Um bocadinho de nada atrasado...


Chaves, carteira e telemóvel. Apalpo sempre os bolsos das calças em busca dos três antes de sair de casa em direção ao consultório, onde gosto de chegar pelo menos 10 minutos antes da primeira hora.

- Já chegou! – exclama a assistente, às 9h47, lembrando-me que o Sr. Júlio tinha enviado uma sms a dizer que estava 20 minutos atrasado.
- Bom dia, meu caro. Então, o que posso fazer por si hoje?
- Olhe, vi uma reportagem ontem na televisão e venho cá para me tirar o “chumbo” deste dente – diz o Sr. Júlio à medida que vai abrindo mais a boca e aponta para o único que ainda tem, do canino para trás, naquele quadrante – Isto liberta mercúrio e isso faz mal ou lá o que é...

Felizmente, o Sr. Júlio ainda não sabe que alguns estudos mais recentes, pedidos pela FDA, estão preocupados com a possibilidade do Bisfenol A poder causar cancro da mama....

- Sabe, Sr. Júlio, o maior risco de libertação de mercúrio dessa restauração de amálgama de prata é precisamente aquando da sua remoção, o que pela sua radiografia nem me parece indicado, pois não tem cárie.
- Ai é?! Pois, isto realmente já aqui está faz quase 20 anos e nunca me deu qualquer problema.
- Ao invés, o tártaro que tem acumulado sobre estes dentes aqui da frente na mandíbula – vou-lhe mostrando com o espelho, ao mesmo tempo que lhe explico a doença periodontal e pego na ponta destartarizadora – é que não convém nada estar aqui.
- Sim, também queria aproveitar para fazer uma “limpeza”. Já não vinha ao dentista há algum tempo.
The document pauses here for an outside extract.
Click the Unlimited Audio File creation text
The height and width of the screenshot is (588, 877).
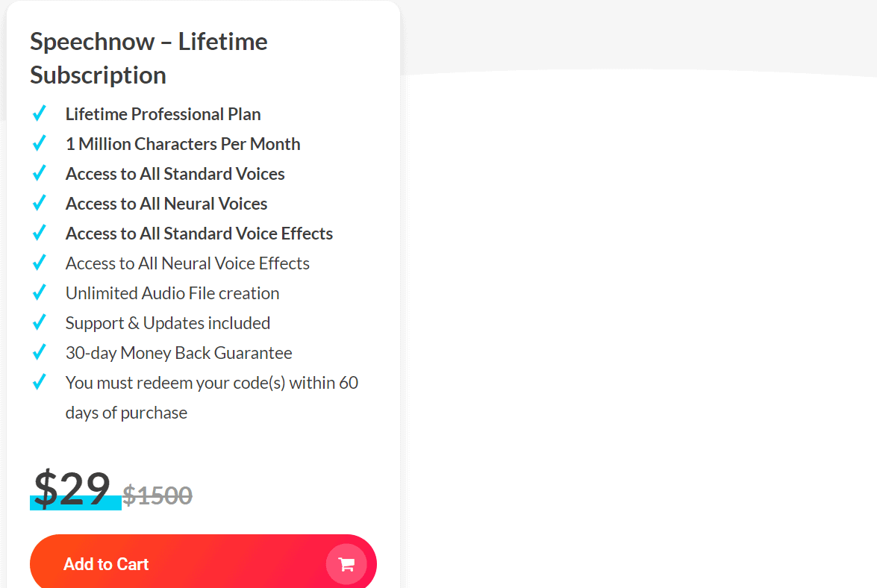point(172,293)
Foi a minha mulher que me convenceu - diz o Sr. Júlio, por entre a água que não é levada pelo aspirador, ao mesmo tempo que o seu telemóvel começa a tocar na bolsinha que traz pendurada no cinto preto.
- Olhe, é ela mesmo. Dê-me só um segundo, doutor... “Estou! Estás onde? Agora não posso falar, estou no dentista“– diz, em voz alta, o Sr. Júlio enquanto derrama água e saliva no guardanapo mal preso – “Depois já ligo. Está tudo bem! Mas olha, a seguir ainda tenho de ir comprar a prenda, por isso vou chegar um bocadinho atrasado ao almoço...”

Antes dos telemóveis, de certeza que toda a gente cumpria mais com as horas combinadas e não tinha tantas distrações ou soluções para avisar a tempo. Vantagens e desvantagens dos dias de hoje.